「解体業は日本語を使わないから、外国人が多いよ。現場は体力のある男じゃなきゃ無理だね」
建物が密集している首都圏では、ビルや家の解体に大きな重機が入れられないケースが多い。ほこりまみれ、汗まみれの手作業ができる人材が欠かせないのだ。都市建設は多くの外国人労働者に支えられている。
「足場を組んで、バール、ハンマー、チェーンソー、はつり……そういう道具で壊していく。出たゴミは木、モルタル、石こうボード、断熱材、スレート、瓦、トタン、アルミ、ガラス……と分別してトラックに積んで、処分場にもっていく」
メメットさんは歌うように、道具と材料の名前を並べた。仕事は次から次に舞い込んで、7年間休みなしで働いたという。従業員は十数人、年商は2億から3億円。
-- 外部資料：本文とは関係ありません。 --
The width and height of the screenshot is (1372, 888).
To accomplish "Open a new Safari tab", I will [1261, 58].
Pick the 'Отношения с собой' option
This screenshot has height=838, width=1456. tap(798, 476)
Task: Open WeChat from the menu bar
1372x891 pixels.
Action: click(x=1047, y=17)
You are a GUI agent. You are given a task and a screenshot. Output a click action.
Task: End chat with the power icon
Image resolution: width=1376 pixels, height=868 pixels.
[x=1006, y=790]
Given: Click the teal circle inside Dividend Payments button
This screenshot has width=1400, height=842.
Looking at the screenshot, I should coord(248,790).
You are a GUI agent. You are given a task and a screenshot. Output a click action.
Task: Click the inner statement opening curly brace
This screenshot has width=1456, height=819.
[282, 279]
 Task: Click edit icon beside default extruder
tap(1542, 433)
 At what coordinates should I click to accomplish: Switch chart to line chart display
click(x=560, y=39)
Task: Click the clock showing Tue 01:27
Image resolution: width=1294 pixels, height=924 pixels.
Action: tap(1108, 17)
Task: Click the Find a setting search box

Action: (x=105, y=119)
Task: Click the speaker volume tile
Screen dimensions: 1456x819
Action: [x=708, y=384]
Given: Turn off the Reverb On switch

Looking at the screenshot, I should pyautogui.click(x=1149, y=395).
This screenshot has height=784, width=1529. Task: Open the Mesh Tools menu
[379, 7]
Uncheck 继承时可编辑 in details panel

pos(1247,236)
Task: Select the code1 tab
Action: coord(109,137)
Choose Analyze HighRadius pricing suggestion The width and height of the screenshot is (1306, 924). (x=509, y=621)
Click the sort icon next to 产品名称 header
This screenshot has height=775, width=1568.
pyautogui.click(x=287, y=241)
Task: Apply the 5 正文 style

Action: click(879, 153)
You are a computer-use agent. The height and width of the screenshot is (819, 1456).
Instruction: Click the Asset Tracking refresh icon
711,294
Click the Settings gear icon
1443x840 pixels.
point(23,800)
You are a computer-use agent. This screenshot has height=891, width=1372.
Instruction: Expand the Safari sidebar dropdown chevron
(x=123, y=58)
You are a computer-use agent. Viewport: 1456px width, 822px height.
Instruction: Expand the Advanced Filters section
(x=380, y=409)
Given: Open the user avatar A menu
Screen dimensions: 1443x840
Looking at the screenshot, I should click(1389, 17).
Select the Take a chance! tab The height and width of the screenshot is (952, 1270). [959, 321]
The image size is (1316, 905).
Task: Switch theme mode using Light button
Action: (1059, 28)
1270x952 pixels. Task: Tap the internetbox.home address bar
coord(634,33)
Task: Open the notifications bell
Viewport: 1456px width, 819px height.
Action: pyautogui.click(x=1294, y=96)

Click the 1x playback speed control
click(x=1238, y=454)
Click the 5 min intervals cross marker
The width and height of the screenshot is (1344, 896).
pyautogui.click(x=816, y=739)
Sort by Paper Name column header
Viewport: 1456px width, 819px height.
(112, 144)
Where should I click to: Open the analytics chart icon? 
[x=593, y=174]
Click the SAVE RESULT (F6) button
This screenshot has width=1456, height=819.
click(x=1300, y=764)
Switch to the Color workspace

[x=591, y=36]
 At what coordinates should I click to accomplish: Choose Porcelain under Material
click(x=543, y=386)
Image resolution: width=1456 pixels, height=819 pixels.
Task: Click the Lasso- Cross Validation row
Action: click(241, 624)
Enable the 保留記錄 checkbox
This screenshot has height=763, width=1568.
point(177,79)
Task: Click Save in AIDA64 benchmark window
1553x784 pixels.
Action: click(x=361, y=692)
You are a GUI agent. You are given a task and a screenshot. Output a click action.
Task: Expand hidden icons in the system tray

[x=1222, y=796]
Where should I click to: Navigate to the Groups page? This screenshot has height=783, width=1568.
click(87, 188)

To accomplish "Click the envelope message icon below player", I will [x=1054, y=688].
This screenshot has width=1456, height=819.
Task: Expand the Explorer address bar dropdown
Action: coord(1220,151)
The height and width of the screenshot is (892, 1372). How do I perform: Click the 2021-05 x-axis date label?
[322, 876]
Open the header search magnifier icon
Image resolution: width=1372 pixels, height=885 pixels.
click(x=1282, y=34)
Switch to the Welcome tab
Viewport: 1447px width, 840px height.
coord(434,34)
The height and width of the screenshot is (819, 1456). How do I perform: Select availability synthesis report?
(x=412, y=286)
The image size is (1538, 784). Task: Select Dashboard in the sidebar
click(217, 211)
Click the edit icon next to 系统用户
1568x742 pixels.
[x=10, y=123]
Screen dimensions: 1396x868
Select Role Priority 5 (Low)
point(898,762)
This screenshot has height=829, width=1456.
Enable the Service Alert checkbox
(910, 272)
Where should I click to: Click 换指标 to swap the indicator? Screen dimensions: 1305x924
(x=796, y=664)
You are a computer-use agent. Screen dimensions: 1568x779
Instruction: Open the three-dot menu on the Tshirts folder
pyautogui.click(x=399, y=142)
「毎日現場に出て、そのあいだもひっきりなしに電話が鳴って、その対応を全部ひとりでやりました。お金ってつまり孤独さだと思う」
「孤独さ?」
メメットさんの言葉選びは独特だった。
「自分と向き合う孤独さ。集中する孤独さ。それがお金を生む。孤独はポジティブなこと」
だが1年ほど前、気持ちが途切れてしまった。
「すごく疲れちゃった。心がもたない。原因はクレームです」
建物を壊すのだから音も出るしちりも巻き上がる。それに対して近隣住民や通行人が怒鳴り声や無理難題を浴びせてくる。
「ただ文句言いたいだけのひとたち!」
メメットさんはあきれたように言った。あぁ、なんかわかる気がする。この社会はみんなストレスを抱えていて、いつもそのはけ口を探している。つまり文句を言いやすい相手を。毎日そんなクレームを浴び続けて、メメットさんはほとほと嫌気がさしたのだと言った。
「いまの会社も続けるけど、別のこともやろうかなと考え始めている」
そう言ってふっと表情を緩めた。メメットさんはこれからも進化していく。「孤独さ」を抱きしめながら。